モーターメーカー各社による高効率な“トップランナーモーター”の普及拡大に向けた動きが始まっている。産業用モーターの国内省エネルギー基準が2015年4月から、欧米など世界各国の規制に合わせた「IE3」基準対応に変わるためだ。産業用モーターはポンプや送風機、圧縮機などに組み込まれ、その消費電力は国内で使われる電力全体の55%にものぼる。各種の設備や機器の省エネ性能を加速するため、モーターメーカー各社は早めの切り替えを促していく予定です。
【長稼動で経済性向上−グローバルビジネス後押し】
数あるモーターの中でも産業用モーターは最も汎用的に使われる。日本国内における出荷台数は年間680万台、市場規模は2000億円程度とされる。現在、普及している1億台のうち7割はポンプや圧縮機、送風機に組み込まれている。
これらのポンプなどは各種の産業機械や搬送装置、ビルシステム、発電設備、上下水道設備など目に見えないところで多く活躍している。このほか工作機械、産業用ロボットなどでも産業用モーターが搭載されている。
2015年4月から規制が始まる産業用モーターの「IE3(プレミアム効率)」基準は、国際電気標準会議(IEC)の効率基準値。モーターの低損失を徹底的に追求し設計・製造されている。高価な電磁鋼板が使われることなどから、ユーザーにとっての導入コストはこれまでのモーターと比べ一般的に高くなる傾向にあるがエネルギーコストは低減できる。
稼働時間が長ければ長いほど経済性が生まれるメリットがある。普及している1億台が全てIE3に置き換わった時の試算では、電力削減量が年間155億キロワット時、国内で年間に使用する電力量(約1兆キロワット時)の1.5%が削減できる見込み。

経済産業省では1月末に省エネ製品の普及をはかる「トップランナー制度」にこのIE3モーターを加えることを決定。2015年度からの規制開始にあたり、国際規格では周波数や出力などで100超の区分があるものを、国内では同じ効率値の統合や係数処理で36区分に簡素化された。産業用モーターは回転数が決まる磁極の数を表す局数別では、4極が6割強を占める。トップランナーモーターへの切り替えを早く進めるためこの4極をベースとし、2極と6極は補正係数を設定し同じ区分で評価する。60ヘルツが13区分、50ヘルツが23区分になっている。
規制対象となるモーターは定格出力が0.75キロ〜375キロワットまで。ギアモーターやブレーキ付きモーターなども対象。一方、機械に組み込まれ分離して試験ができないものや防爆モーターなど一部は対象外としている。

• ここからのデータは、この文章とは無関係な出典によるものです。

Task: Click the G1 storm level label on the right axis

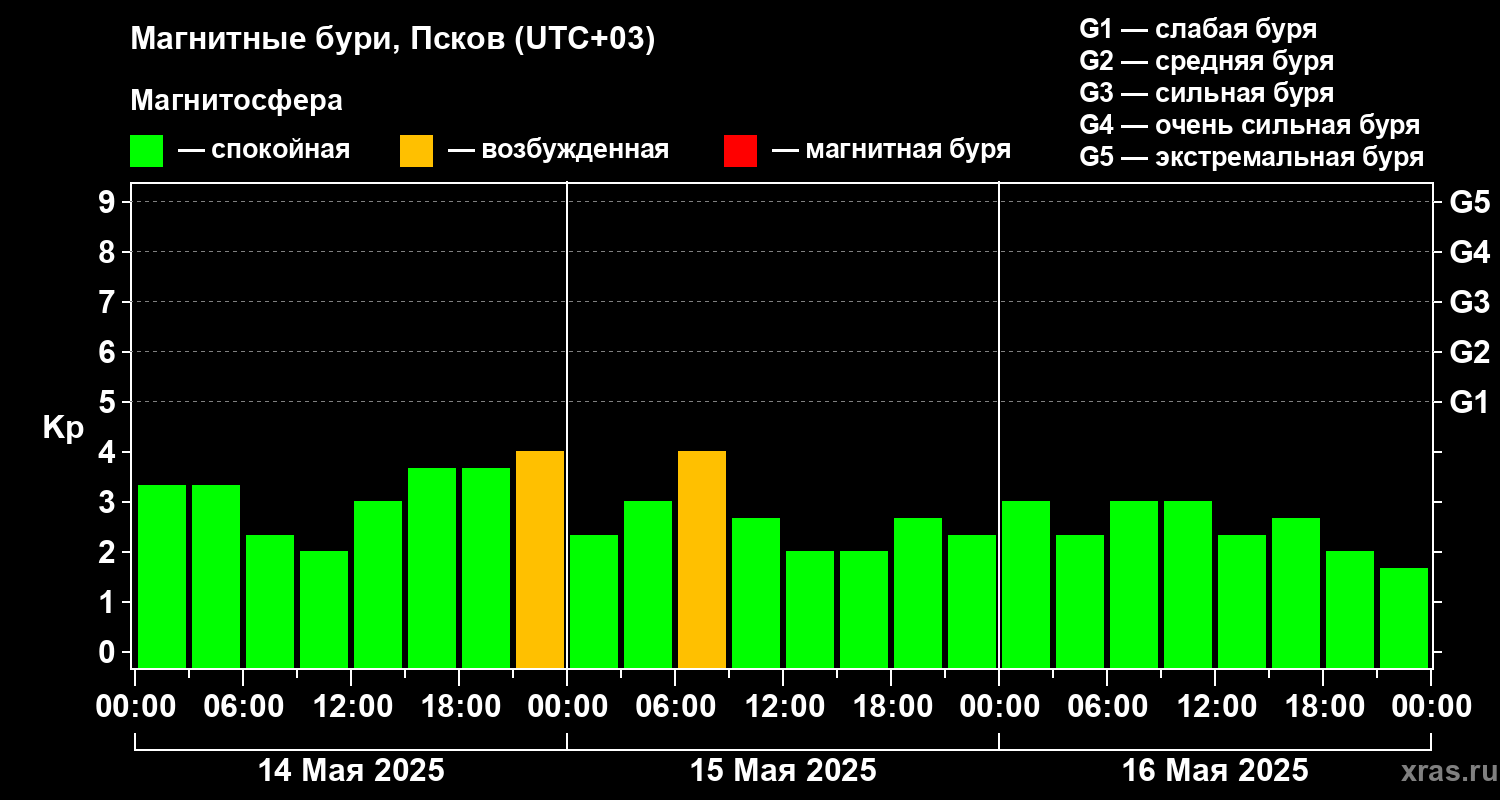Action: (1469, 402)
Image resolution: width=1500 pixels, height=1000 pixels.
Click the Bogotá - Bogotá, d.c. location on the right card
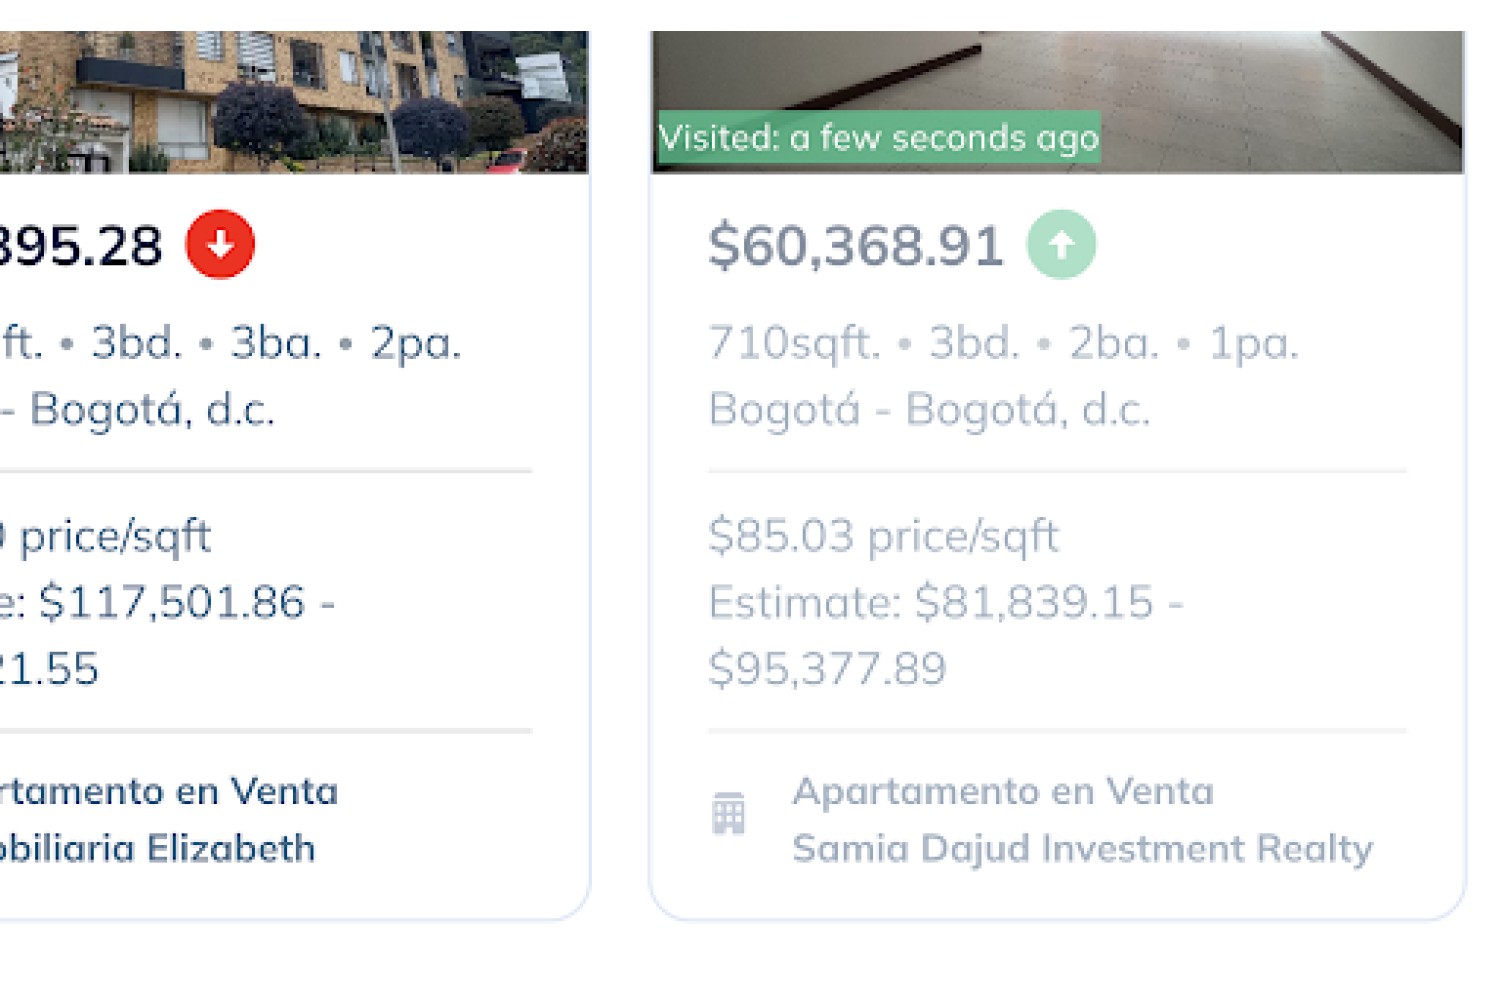click(x=930, y=409)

世界各国では米国を先頭にこうした高効率なモーターを推奨する法制化が積極的だ。15年からは欧州でもIE3規制が始まり、国内でもグローバル基準への整合化が急がれていた。正式に規制が開始されることは、電力不足から一歩進んだ省エネへのアプローチが必要となる国内ではもちろん、グローバルビジネスで生き残りをかける製造業にとっても好機となるとみられる。

【モーターメーカー スムーズな切り替え促す】
今後、モーターを搭載するセットメーカーでは、国内生産のIE3モーターを国内で組み込んで信頼性の高い日本品質として販売拡大や、モーターメーカーの海外工場生産品を現地で組み立て出荷するなどの需要が増えてくると予想される。
供給するモーターメーカーも続々とラインアップを発表。スムーズに切り替えを促すため、従来モーターと取り付けや使用条件に変更がないタイプの発売が目立つ。高効率モーター採用時に増える傾向にある始動電流の増加を抑え、コストダウンや設備の省スペース化がはかれる製品を発表するメーカーもある。各社は国内外での工場ライン増設などに動いており、短納期体制確立に向け工夫している。
また今回、グローバル基準になることで外資系のモーターメーカーにとっても日本市場はチャンス。例えば台湾のTECOは国際市場での実績をPRし、日本でも合理的な価格で提供していくと強調する。
いずれにしてもIE3への切り替えは、モーターを搭載した機械設備や装置の国際競争力を確保するうえで大きく後押しするとみられる。
【トップランナー制度】
エネルギーの多消費機器のうち、対象となる機器ごとに基準値を設定し、目標年度を定めて消費効率の高い省エネ製品の普及を促す制度。1998年施行の改正省エネ法により決められた。現在、自動車、家電など26機種が対象となっている。なお同制度は製造事業者への規制であり、規制開始後には対応した製品の供給が原則。ユーザーが規制開始以前から使用している機器はそのまま使用できる。